To accomplish this, the House gave its 339-to-70 approval to a constitutional amendment substituting direct popular election for the present system of choosing presidential electors. Under the House-approved plan, citizens would vote directly for the President and Vice President as they do for all other elected officials. If no candidate received at least 40% of the vote, the top two aspirants would meet in a run-off election. The plan would eliminate the most glaring inequity of the existing method, under which a candidate could carry the most populous state in the union by only one ballot yet thereby claim all its electoral votes.

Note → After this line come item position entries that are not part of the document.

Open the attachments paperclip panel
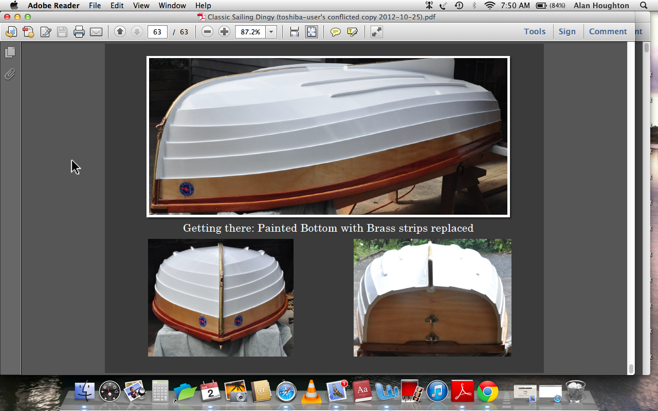The height and width of the screenshot is (411, 658). [10, 74]
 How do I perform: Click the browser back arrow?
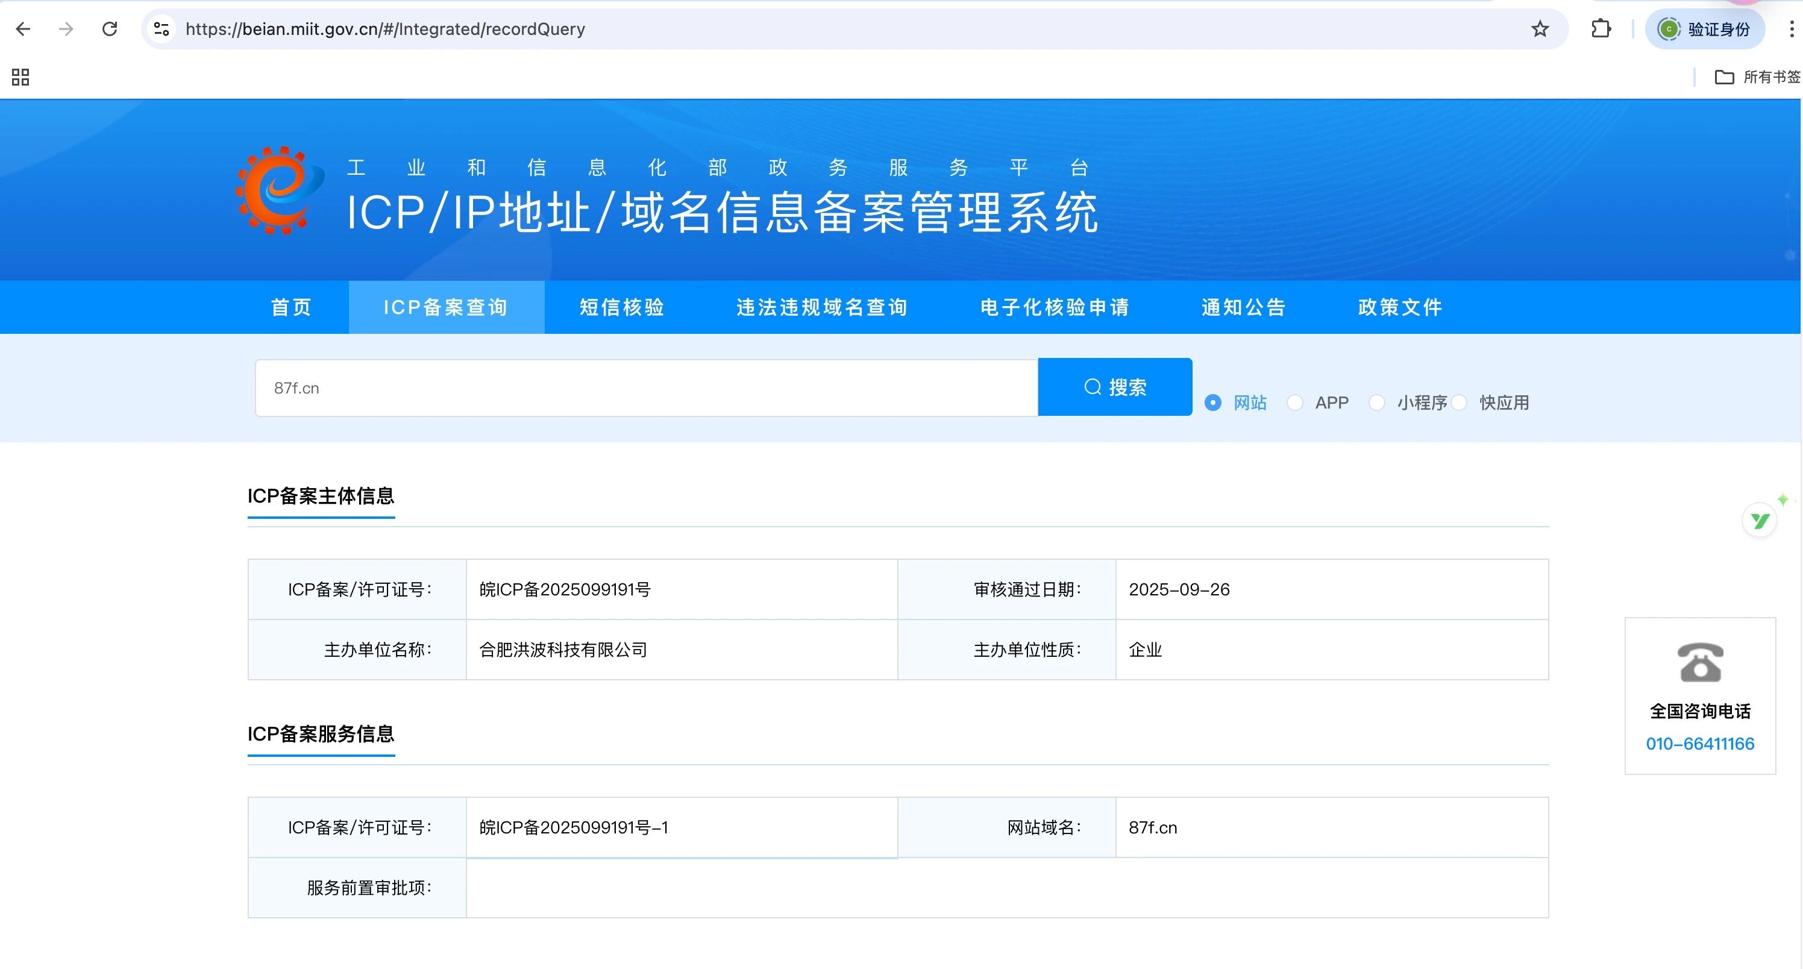pos(23,29)
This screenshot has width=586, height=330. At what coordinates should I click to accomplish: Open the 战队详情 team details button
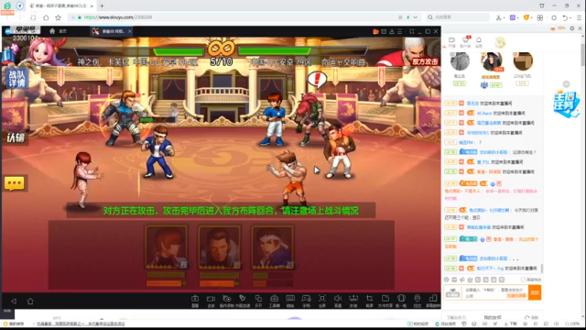point(16,78)
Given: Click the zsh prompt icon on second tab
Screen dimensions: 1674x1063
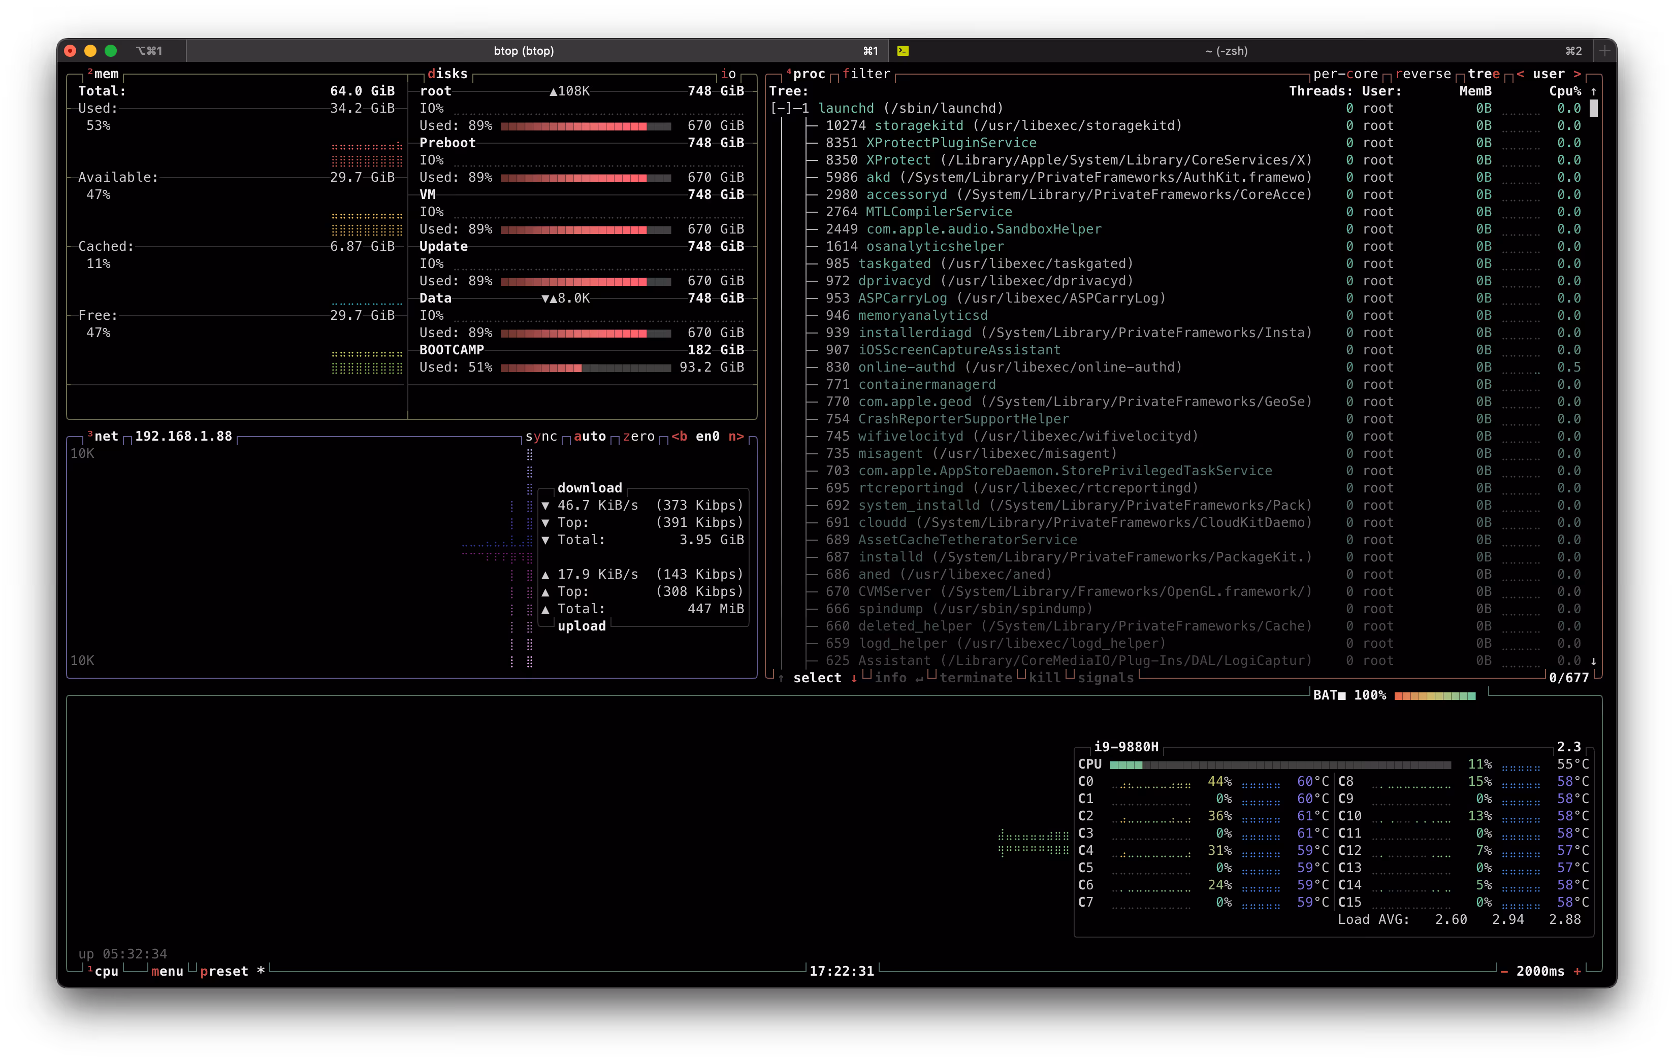Looking at the screenshot, I should (904, 51).
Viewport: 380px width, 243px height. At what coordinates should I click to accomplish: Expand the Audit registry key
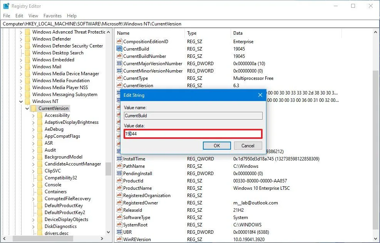point(33,150)
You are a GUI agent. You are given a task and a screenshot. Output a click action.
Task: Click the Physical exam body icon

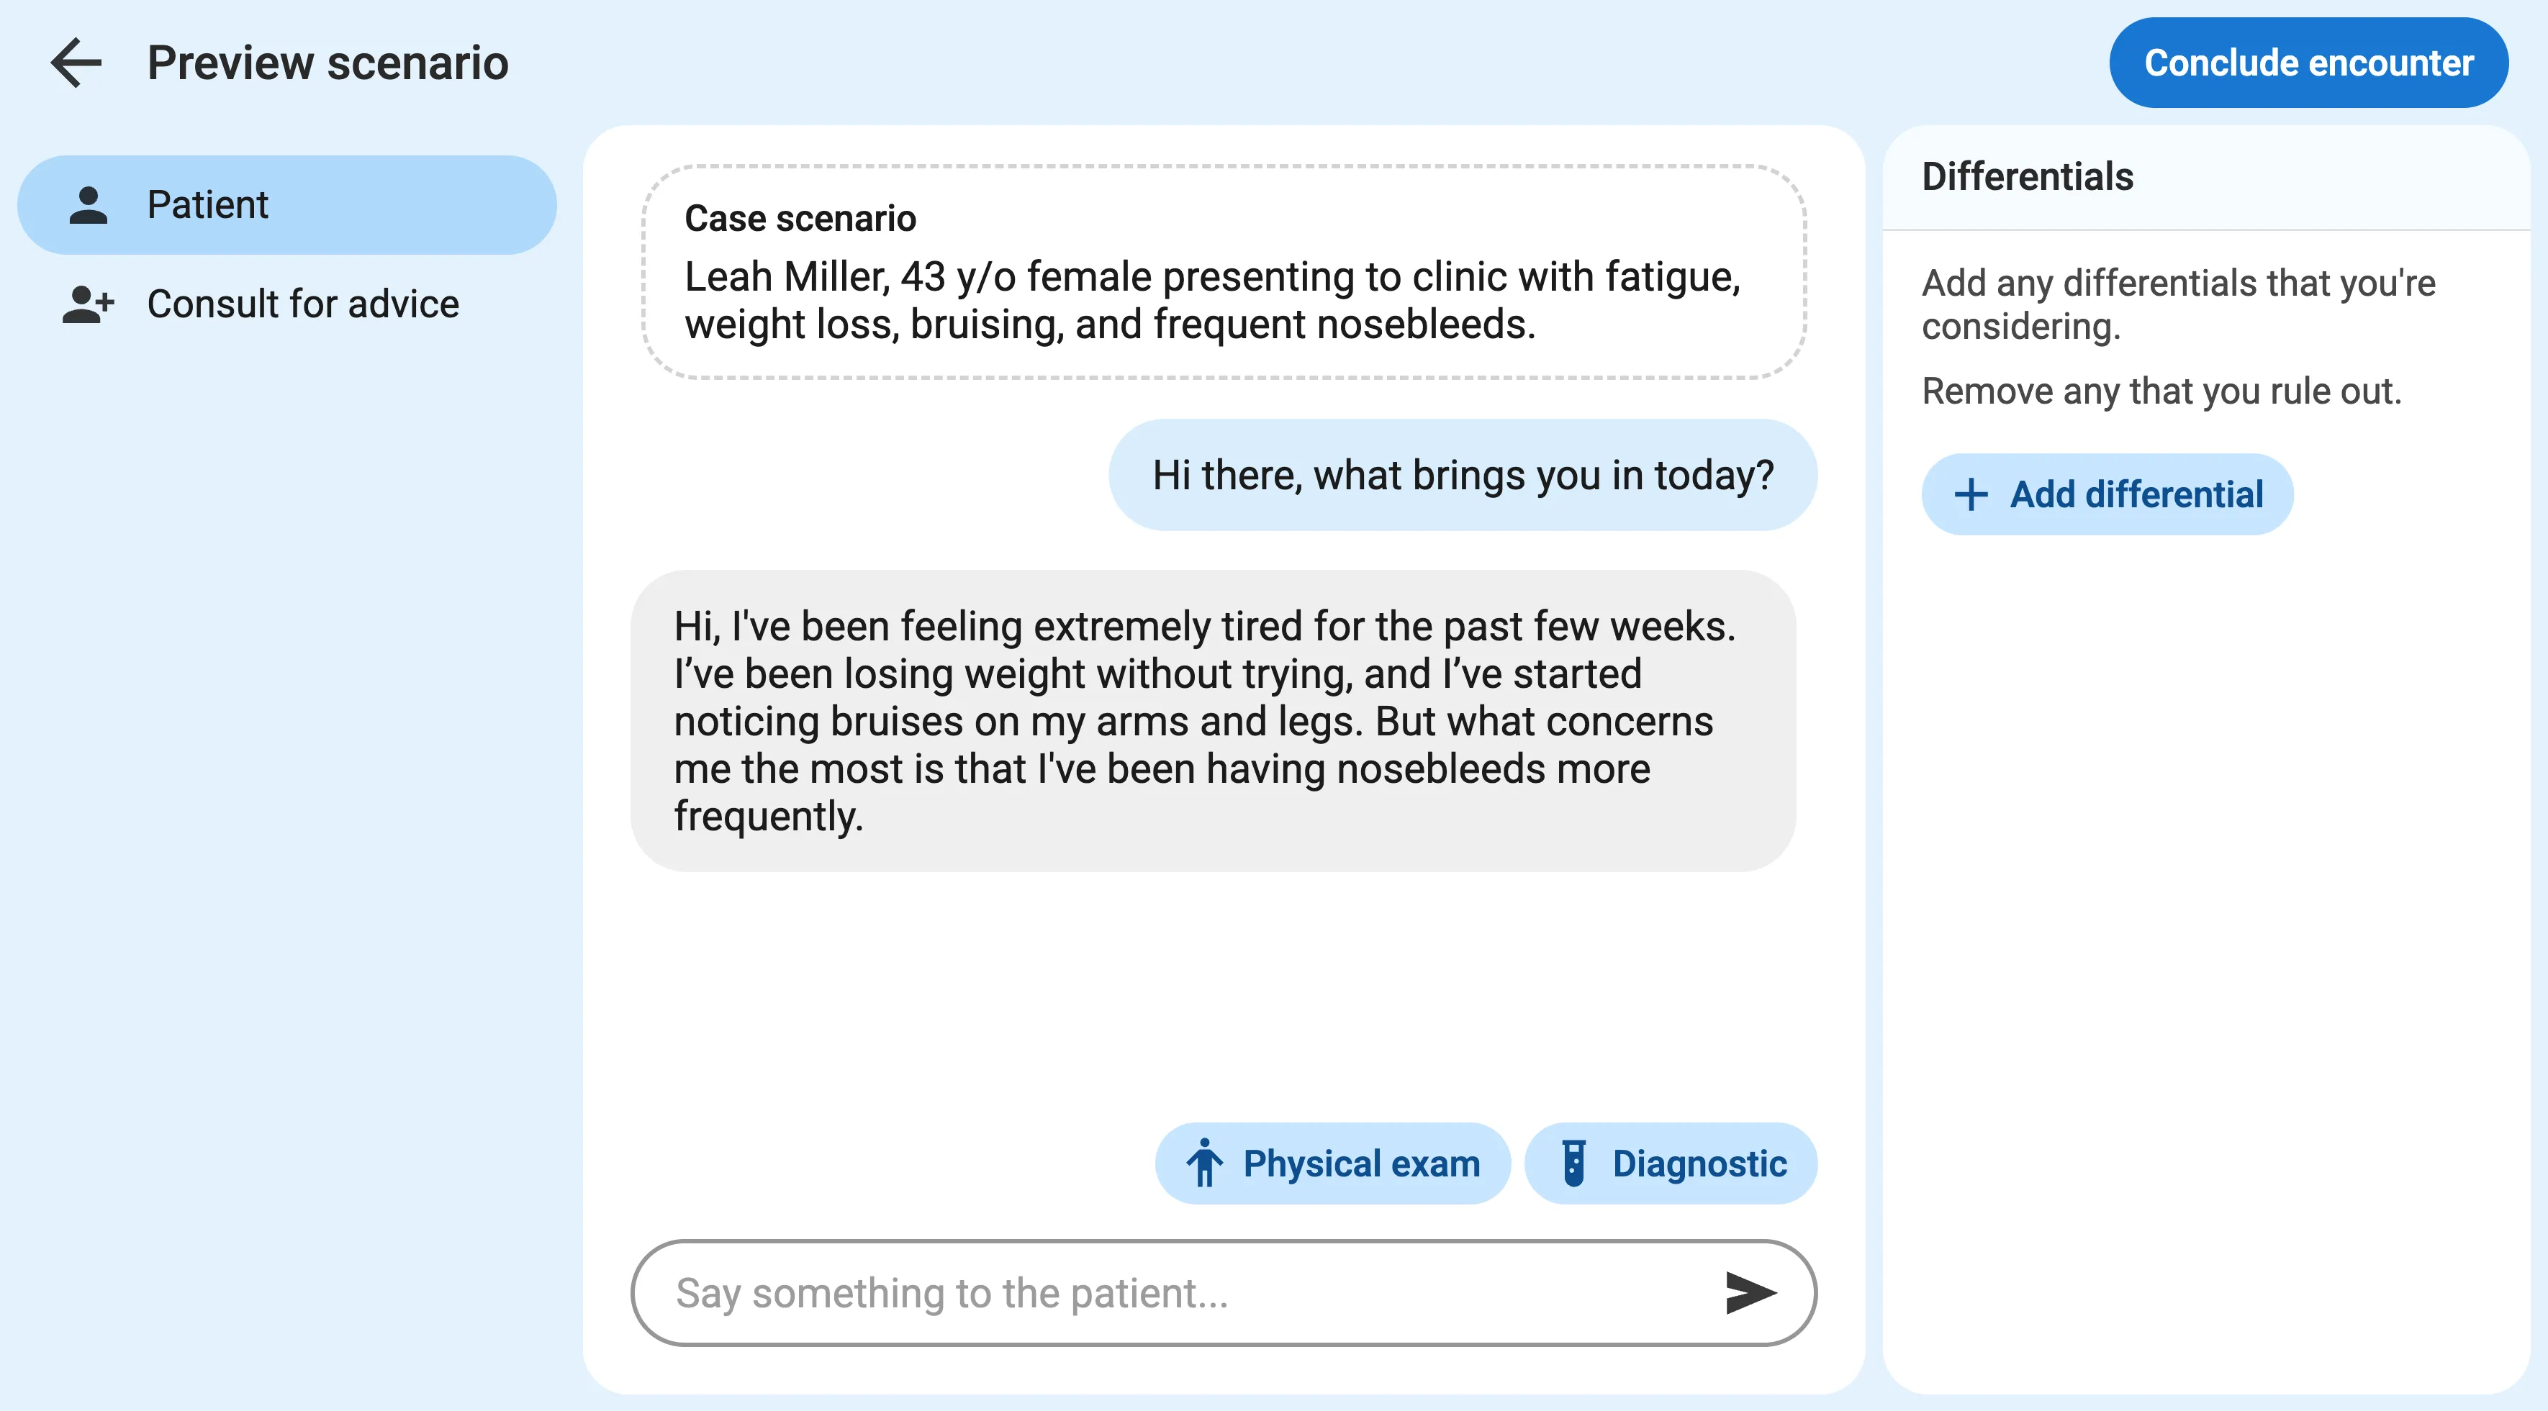click(1204, 1164)
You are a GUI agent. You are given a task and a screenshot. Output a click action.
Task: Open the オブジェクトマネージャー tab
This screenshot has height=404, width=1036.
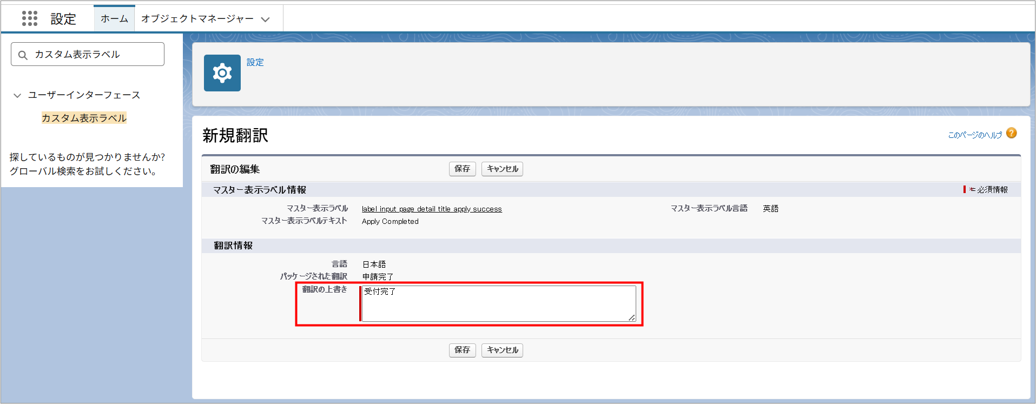pos(197,19)
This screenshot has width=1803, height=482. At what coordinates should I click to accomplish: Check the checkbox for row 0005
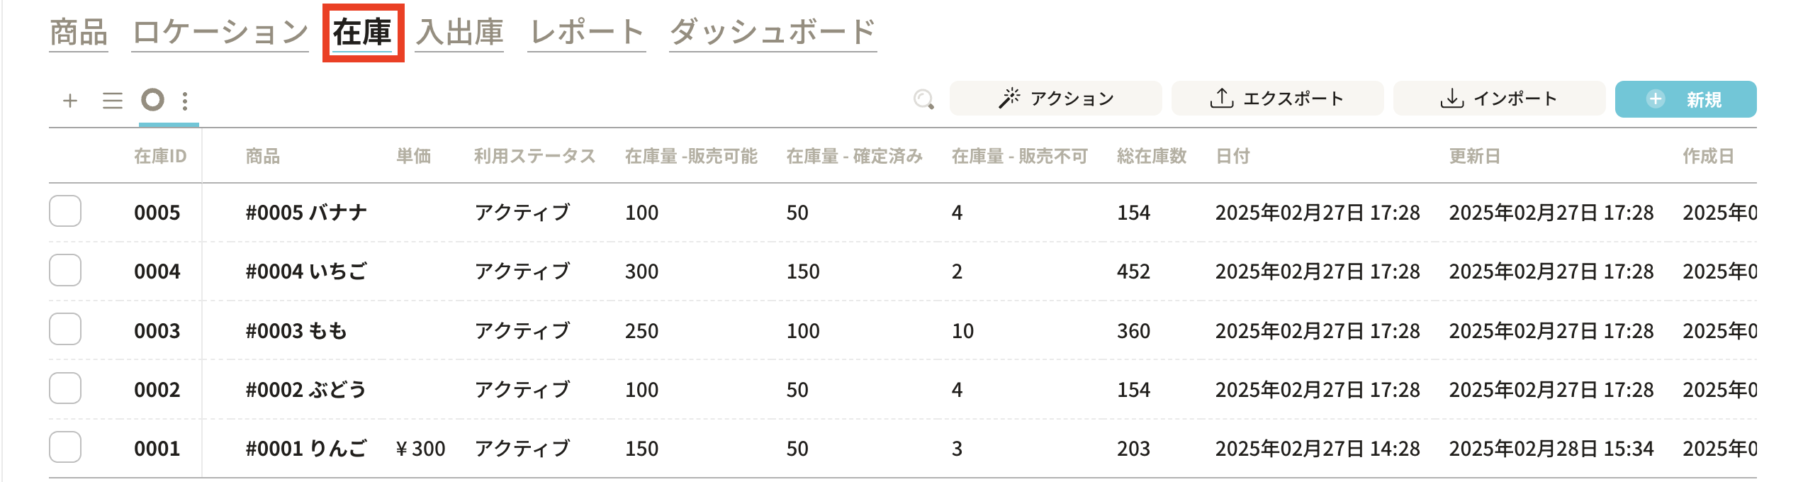click(65, 211)
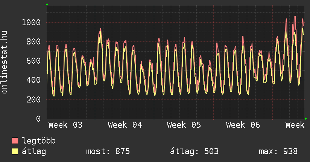Click the green arrow ending the x-axis
This screenshot has width=310, height=162.
(306, 119)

The resolution still has a long road to travel before it becomes the 26th Amendment to the Constitution. Determined resistance awaits it in the Senate, where a two-thirds vote is necessary for passage, and many Senators oppose any measure that will reduce their states' leverage in presidential elections. Even if approved by the Senate, the amendment must be ratified by 38 states, some of which are understandably reluctant to give up political power that is often far out of proportion to their population. The amendment does have the support of President Nixon, who has said he will sign it if it reaches his desk--although he doubts that it will get that far. His doubts have failed to discourage proponents of electoral reform. Ten months ago, skeptics predicted that no reform bill would even reach the House floor.